START
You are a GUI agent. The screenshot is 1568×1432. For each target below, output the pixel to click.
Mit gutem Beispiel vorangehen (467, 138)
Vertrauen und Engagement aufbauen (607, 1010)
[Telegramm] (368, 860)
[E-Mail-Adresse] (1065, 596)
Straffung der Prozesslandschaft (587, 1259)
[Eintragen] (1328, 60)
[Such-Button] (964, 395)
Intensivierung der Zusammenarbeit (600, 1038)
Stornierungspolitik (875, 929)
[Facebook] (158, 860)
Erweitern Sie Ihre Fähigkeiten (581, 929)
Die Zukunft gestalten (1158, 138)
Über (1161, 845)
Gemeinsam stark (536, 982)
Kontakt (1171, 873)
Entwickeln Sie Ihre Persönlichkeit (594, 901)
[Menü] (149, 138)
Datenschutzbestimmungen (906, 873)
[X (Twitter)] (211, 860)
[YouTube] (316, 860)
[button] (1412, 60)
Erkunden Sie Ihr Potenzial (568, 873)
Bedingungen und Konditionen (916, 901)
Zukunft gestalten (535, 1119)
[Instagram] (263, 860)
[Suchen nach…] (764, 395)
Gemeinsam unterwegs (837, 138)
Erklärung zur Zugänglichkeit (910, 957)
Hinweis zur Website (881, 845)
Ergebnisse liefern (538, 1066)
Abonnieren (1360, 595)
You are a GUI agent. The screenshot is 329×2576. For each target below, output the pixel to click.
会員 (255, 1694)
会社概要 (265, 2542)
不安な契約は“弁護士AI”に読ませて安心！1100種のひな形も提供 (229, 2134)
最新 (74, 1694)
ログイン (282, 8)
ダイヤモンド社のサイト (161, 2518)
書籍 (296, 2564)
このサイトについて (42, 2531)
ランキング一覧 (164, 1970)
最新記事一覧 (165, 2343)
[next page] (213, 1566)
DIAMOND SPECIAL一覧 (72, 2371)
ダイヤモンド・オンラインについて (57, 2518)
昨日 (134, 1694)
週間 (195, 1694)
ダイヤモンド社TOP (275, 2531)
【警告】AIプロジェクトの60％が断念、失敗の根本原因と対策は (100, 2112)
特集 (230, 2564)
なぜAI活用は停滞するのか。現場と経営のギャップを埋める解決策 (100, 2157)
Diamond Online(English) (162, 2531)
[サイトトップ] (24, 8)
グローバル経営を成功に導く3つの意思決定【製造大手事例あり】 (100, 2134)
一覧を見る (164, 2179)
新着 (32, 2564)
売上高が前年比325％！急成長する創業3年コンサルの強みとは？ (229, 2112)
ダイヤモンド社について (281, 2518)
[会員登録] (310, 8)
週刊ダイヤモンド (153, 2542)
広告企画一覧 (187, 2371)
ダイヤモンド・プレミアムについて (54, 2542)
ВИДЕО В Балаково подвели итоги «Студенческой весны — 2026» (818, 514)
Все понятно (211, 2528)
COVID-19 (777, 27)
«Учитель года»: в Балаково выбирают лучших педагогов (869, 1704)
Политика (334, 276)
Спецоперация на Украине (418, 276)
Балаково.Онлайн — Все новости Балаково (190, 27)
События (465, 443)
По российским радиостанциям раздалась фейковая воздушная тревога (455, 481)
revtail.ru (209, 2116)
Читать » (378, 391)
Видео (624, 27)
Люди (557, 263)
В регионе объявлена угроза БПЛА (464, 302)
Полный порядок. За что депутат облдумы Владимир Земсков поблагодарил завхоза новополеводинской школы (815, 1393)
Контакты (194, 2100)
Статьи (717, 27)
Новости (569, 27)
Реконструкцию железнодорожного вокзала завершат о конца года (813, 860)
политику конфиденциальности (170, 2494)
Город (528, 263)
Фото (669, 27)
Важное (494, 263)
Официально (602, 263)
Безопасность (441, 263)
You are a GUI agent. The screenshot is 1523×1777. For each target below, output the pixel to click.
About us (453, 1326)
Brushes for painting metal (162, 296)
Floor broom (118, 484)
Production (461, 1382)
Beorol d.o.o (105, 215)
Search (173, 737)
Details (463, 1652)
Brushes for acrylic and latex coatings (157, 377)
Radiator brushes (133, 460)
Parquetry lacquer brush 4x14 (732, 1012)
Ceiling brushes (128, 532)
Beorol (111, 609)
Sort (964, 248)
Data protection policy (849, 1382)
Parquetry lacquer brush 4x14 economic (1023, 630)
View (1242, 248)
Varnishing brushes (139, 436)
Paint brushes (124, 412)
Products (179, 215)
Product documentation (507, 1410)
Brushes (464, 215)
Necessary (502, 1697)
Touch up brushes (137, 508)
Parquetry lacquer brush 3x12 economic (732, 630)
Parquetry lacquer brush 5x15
END
- [Directions for this task]:
Update the data starting with the line containing "Brushes for painting metal (162, 296)" and going on through the end, replacing "economic" with "budget" and leaving everything else unchanged.

- [Result of this task]:
Brushes for painting metal (162, 296)
Floor broom (118, 484)
Production (461, 1382)
Beorol d.o.o (105, 215)
Search (173, 737)
Details (463, 1652)
Brushes for acrylic and latex coatings (157, 377)
Radiator brushes (133, 460)
Parquetry lacquer brush 4x14 (732, 1012)
Ceiling brushes (128, 532)
Beorol (111, 609)
Sort (964, 248)
Data protection policy (849, 1382)
Parquetry lacquer brush 4x14 budget (1023, 630)
View (1242, 248)
Varnishing brushes (139, 436)
Paint brushes (124, 412)
Products (179, 215)
Product documentation (507, 1410)
Brushes (464, 215)
Necessary (502, 1697)
Touch up brushes (137, 508)
Parquetry lacquer brush 3x12 budget (732, 630)
Parquetry lacquer brush 5x15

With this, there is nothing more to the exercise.